━━━━━ THE INPUT ━━━━━

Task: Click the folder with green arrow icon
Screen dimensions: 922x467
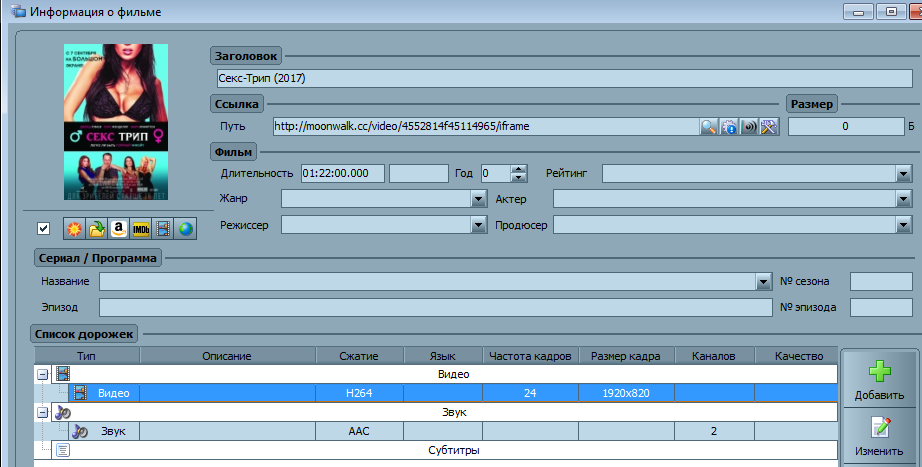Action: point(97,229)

━━━━━
━━━━━ THE INPUT ━━━━━

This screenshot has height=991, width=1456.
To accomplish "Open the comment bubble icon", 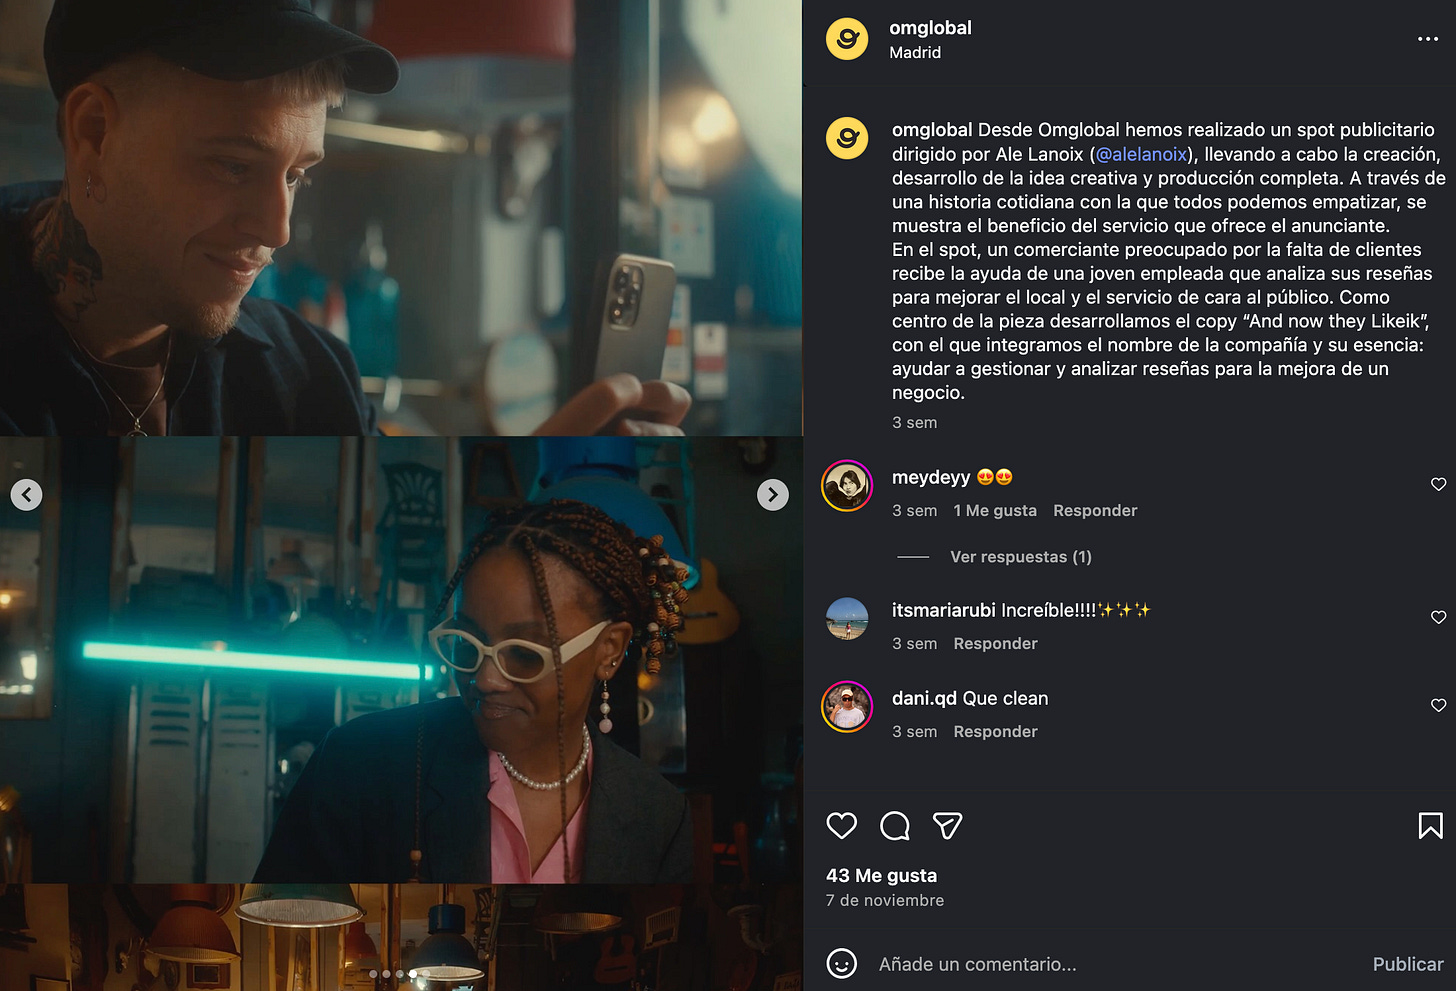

━━━━━
━━━━━ THE INPUT ━━━━━

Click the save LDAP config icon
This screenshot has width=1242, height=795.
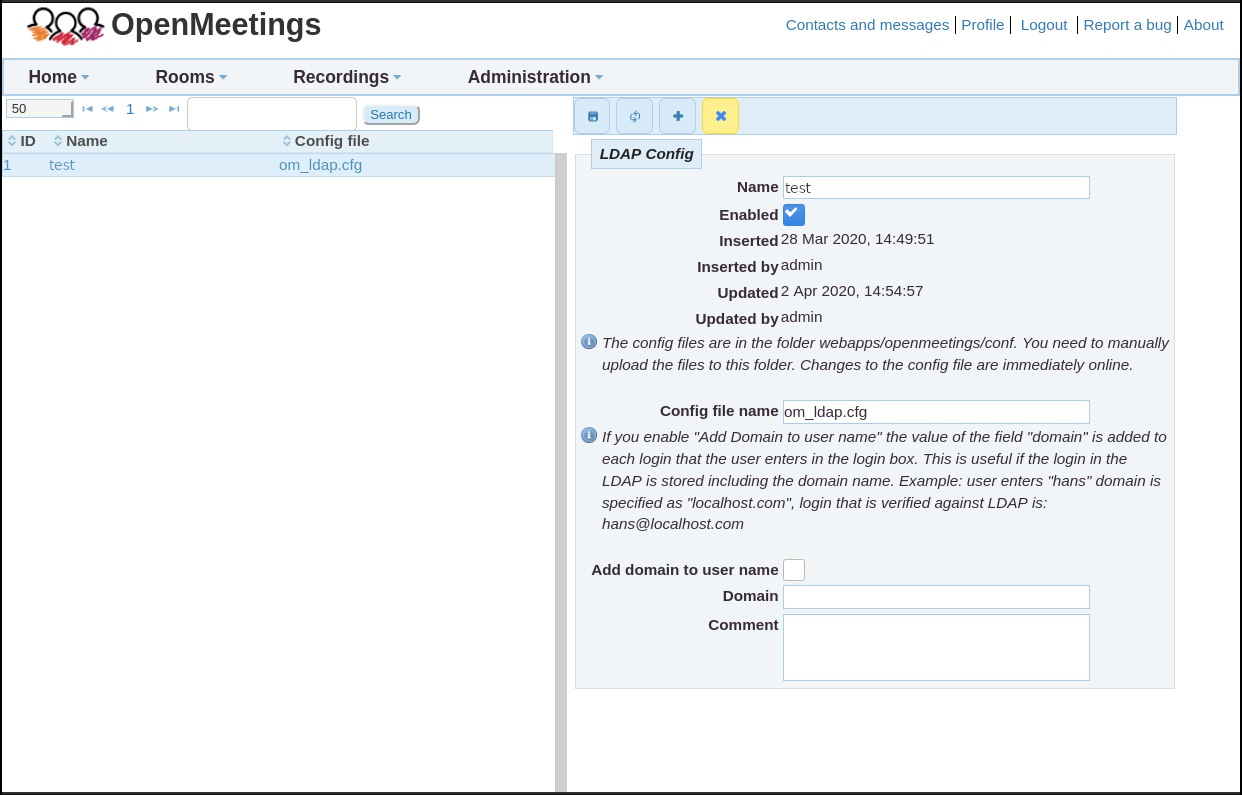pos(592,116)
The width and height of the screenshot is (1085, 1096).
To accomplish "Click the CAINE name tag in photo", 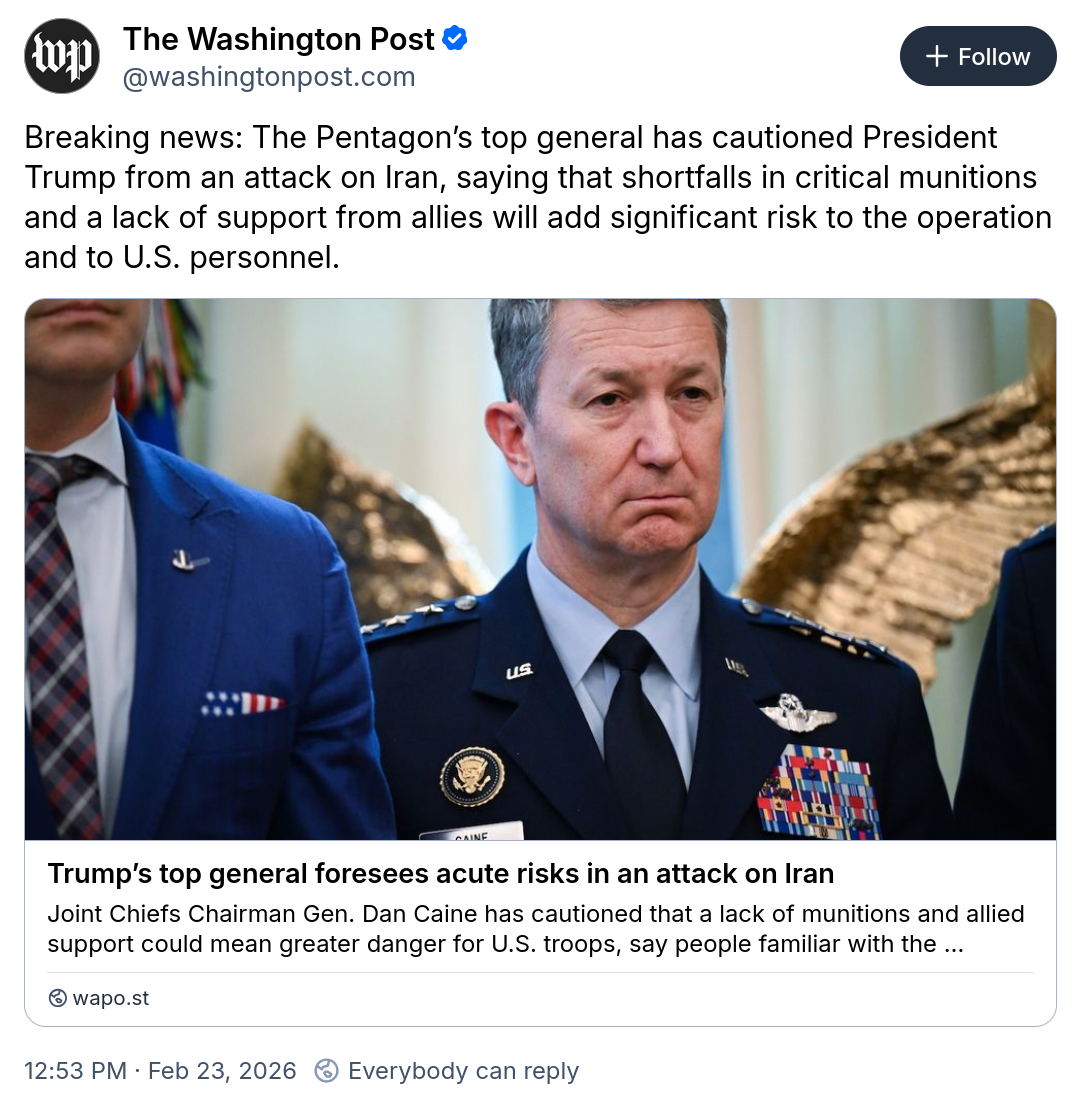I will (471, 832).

━━━━━

▶ **TO BE DONE**:
Format the listing from the line containing "Task: Click the folder with green arrow icon" down to the line containing "Action: point(97,229)" as a Markdown table with the columns Row and Listing line, one numbered row per line, skipping blank lines and leaving the pictures out.

▶ **RESULT OF THIS TASK**:
| Row | Listing line |
|---|---|
| 1 | Task: Click the folder with green arrow icon |
| 2 | Screen dimensions: 922x467 |
| 3 | Action: point(97,229) |